我猜测她是去进修的吧,像浮萍一样,在这座城市这家医院待了短暂时光,与我有这么几分钟的交集。她只是以她的方式,给了我,温柔与慈悲。
她是湖北人。我不知道她的名字——大约是进修医生,胸前并没挂名牌。我只是,听出了她的口音。而我太慌张,忘了告诉她:“我与你,是老乡。”
那时我已经怀孕13周,生命已经在对我嘻皮笑脸,尽情恶作剧。
那天照例排队做产检,照例挂号大厅里人山人海,7点10分抵达,7点35挂上号,11点才轮到。胎心仪上肚,一片阒然,医生把胎心仪转来转去,我紧张得自己的心脏也快停跳了。
挂号室好吵,女人们——全是产妇——的嗓子是真尖,突然不合宜地听见窗外的鸟鸣。而我丰饶的身体,像沉默的大地。
她把胎心仪放下,对我说:“去上个厕所吧。回来再听。”——这是死马当活马医的节奏吗?看我一眼,“不用担心的,这有什么可哭的。去个厕所就没事了。”
我其实没有哭泣,那更像是一种本能反应,像被锤子敲中手指,疼得什么话也说不出来,只是迸出泪。
我慌慌张张下地,恍惚得忘了要整理衣服,差点准备露着大肚皮招摇过市。她喊住我:“衣服。”递过卫生纸来。
我敷衍了事擦几下肚子上的B超液,游魂一样扑向门外。她又叫住我:“你的包——算了给我吧,你快去上。”我慌不择路、双股栗栗地去上厕所。虽然完全不理会大小便与胎心的关系,还是尽责地努力做了,哆哆嗦嗦地回来了。
看到我,她放下正在诊疗的产妇,站起身对人家耐心地说:“我先给这个同志听一下,她刚刚听了一半。”
我已经迫不及待,宽衣解带。
这一次,胎心仪一放上来,结实有力的“马蹄”声便响彻耳畔。我喜极而泣:“谢谢谢谢谢谢!”便失控地开始擦泪。连她都笑了:“又不是我做了什么。”

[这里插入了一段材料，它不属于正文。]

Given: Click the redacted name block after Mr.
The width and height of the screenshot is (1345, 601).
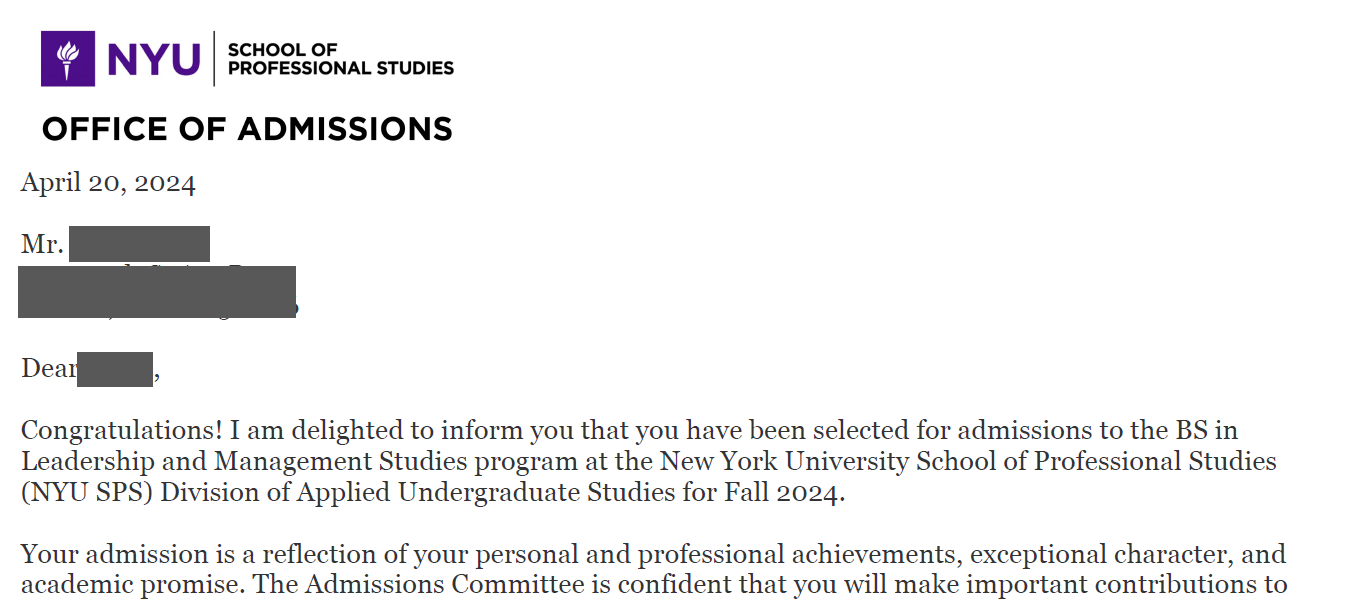Looking at the screenshot, I should pyautogui.click(x=139, y=244).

不,她做了,只是她不知道。去妇产医院一年,听惯医生淡漠的论断,无数次被突来的坏消息吓得眼泪夺眶而出。总是赤身裸体在陌生人之间,如待祭的羔羊,抓不到一只温热的手。她的耐心,她的爽朗,我听来无比稔熟的湖北口音,让她像我的熟人,像朝夕相处过、打过招呼的人,是茫茫沙海里,能一眼认出的地标,可以确定方向。
之前之后都没有见过这位医生,更让我确定她只是去进修的。她像浮萍一样,在这座城市这座医院待了短暂时光,与我有这么几分钟的交集。她一定不记得我了,我替妇产医院的医生们算过,每5分钟一个产妇的话,一天要按100个肚子,一年就是两万个。两万个柔软的恐惧,两万个蓬勃的热望。而她,也可能根本没觉得,她为我做过什么。

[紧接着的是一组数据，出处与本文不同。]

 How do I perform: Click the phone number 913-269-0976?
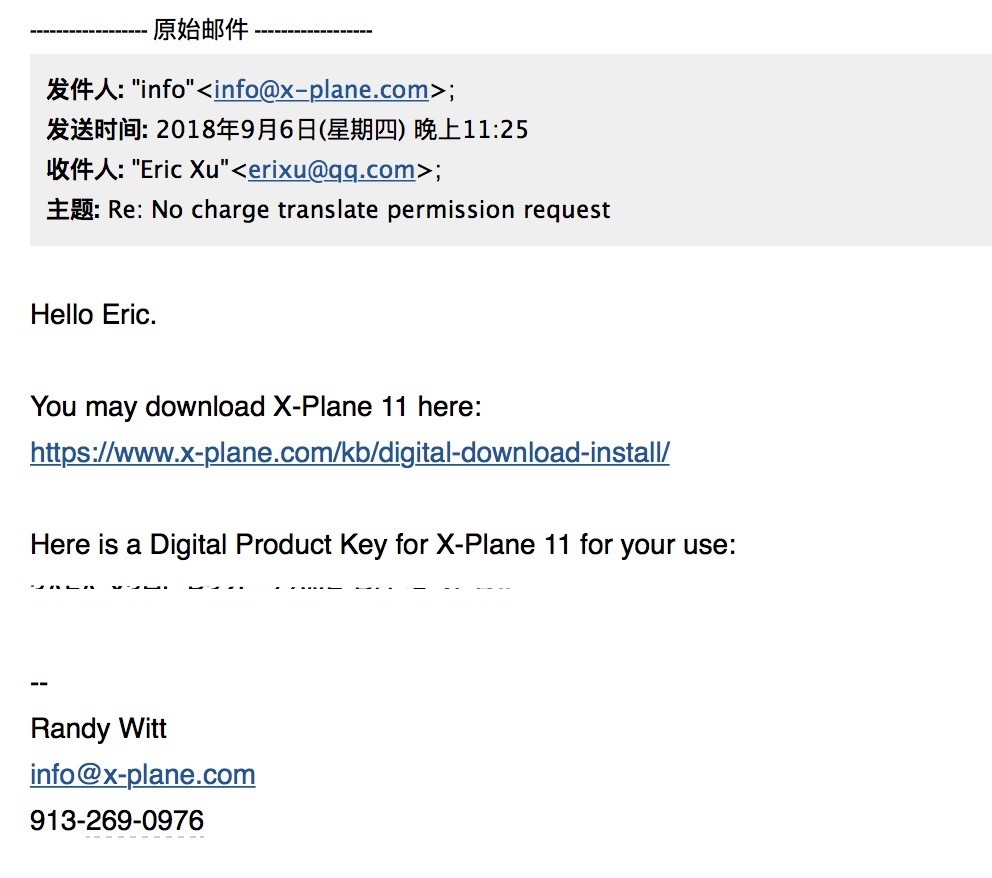point(117,820)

顺带插一句:为什么她要我去卫生间呢?后来我才想通,我一直为下一步的B超憋着尿,而太厚的尿液,像穿越不过去的海,挡住了胎心的传播。
多年前, 我在网上听过一首我觉得很好听的歌,叫《不要欺负我们湖北人》,歌中唱道:湖北人是相信爱情、梦想与奇迹的人。想到这位女医生,她夹杂在普通话里的湖北口音,我就想起那首歌。